● **What this task involves**: In the data sharing passage, what earlier success are Smart Data schemes modeled on?

● **Document passage**:
For enterprise and healthtech organisations outside the public research context, the same underlying logic applies directly: rather than asking “do we trust this partner,” the more useful and answerable question is “across data, project, people, setting, and output, where does our actual risk sit, and what evidence do we have for each.” That reframing alone tends to surface gaps that a single blanket data sharing agreement obscures.

Smart Data and Data Intermediaries: The New Statutory Layer

Where the Five Safes framework addresses sensitive, often one-to-many research-style data sharing, the Data (Use and Access) Act introduces a complementary and increasingly relevant model for commercial, customer-permissioned data sharing: Smart Data schemes. Modelled on the success of Open Banking, these schemes allow the Secretary of State and HM Treasury to designate sectors where “data holders” must make customer data available, on request, to the customer or to an authorised third party acting on their behalf.[1] The Act’s accompanying consultation on data intermediaries describes these as trusted third parties that can act on an individual’s explicit instruction to access, share, or manage their data, addressing one of the most persistent blockers to responsible data sharing at scale: the legal and operational ambiguity around who is accountable when a customer wants their data moved on their behalf.

This matters for any organisation evaluating data partnerships, particularly in financial services, energy, and other sectors likely to see Smart Data designation extend beyond banking. It signals a clear direction of travel: data sharing models built around explicit, revocable, customer-controlled permissioning, rather than broad organisational data sharing agreements, are where UK regulatory expectation is heading. Building toward that model now, ahead of sector-specific designation, is a more defensible long-term position than retrofitting consent architecture once a scheme becomes mandatory.

What “Passing Scrutiny” Actually Requires in Practice

Bringing these elements together, a data sharing model that holds up under genuine scrutiny, from a regulator, an enterprise partner’s due diligence team, or an internal audit, tends to share a consistent structure regardless of sector. It documents the specific legal basis for the sharing, rather than relying on a generic consent clause, and reviews that basis as the relevant law evolves; the new “recognised legitimate interests” basis introduced by the DUAA, for example, removes the need for a full balancing test in specific circumstances, but only where an organisation can clearly evidence it falls within scope. It separates data minimisation decisions (what is actually shared) from access control decisions (who can see what was shared), since conflating the two is a common source of both over-sharing and operational friction. It treats the technical environment as part of the trust model, not an implementation detail, favouring controlled, observable access mechanisms over wholesale data transfer wherever the use case allows it. And critically, it retains an audit trail capable of demonstrating, after the fact, exactly what was shared, with whom, on what legal basis, and what controls were applied, because the organisations that struggle most under scrutiny are rarely the ones that made a defensible decision; they are the ones that cannot evidence the decision they made.

● **Extracted data**:
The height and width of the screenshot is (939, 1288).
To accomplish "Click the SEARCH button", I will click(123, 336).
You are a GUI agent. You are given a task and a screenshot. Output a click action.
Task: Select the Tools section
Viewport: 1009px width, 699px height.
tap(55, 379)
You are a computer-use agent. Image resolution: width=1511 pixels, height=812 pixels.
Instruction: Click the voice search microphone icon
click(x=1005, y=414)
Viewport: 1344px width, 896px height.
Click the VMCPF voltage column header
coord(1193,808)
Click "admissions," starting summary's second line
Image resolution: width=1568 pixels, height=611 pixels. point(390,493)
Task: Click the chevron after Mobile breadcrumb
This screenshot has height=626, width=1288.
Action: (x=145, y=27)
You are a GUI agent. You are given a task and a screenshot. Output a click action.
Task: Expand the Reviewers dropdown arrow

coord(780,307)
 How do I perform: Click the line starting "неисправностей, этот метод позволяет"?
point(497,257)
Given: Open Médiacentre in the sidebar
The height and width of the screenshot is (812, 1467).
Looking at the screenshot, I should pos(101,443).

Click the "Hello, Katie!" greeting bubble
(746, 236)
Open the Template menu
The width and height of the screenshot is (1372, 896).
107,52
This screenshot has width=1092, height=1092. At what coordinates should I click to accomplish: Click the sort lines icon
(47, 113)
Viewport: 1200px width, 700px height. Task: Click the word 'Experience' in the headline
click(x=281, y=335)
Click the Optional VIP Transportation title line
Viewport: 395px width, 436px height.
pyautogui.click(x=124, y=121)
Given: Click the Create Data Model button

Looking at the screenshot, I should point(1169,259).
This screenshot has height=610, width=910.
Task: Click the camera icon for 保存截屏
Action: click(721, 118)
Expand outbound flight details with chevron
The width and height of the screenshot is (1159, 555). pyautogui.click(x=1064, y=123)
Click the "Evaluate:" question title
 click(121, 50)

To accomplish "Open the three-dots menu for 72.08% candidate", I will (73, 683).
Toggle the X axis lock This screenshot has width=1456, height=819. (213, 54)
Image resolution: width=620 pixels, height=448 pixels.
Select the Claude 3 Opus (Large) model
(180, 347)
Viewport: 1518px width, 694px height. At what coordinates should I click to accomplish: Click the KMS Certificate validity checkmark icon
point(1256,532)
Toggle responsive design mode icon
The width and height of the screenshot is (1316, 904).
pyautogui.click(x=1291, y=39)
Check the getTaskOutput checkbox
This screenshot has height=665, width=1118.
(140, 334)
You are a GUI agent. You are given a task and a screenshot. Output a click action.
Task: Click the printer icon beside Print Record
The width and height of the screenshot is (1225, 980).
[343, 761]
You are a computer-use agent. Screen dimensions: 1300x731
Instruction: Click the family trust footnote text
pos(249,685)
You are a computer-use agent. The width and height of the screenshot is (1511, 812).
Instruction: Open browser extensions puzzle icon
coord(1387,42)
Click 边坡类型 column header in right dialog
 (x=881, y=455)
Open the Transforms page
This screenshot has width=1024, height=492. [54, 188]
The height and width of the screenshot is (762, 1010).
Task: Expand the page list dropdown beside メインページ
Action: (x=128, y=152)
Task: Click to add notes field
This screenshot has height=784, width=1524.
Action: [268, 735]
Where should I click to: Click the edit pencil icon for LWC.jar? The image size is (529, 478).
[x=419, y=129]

● **Solution to this task**: Open Banking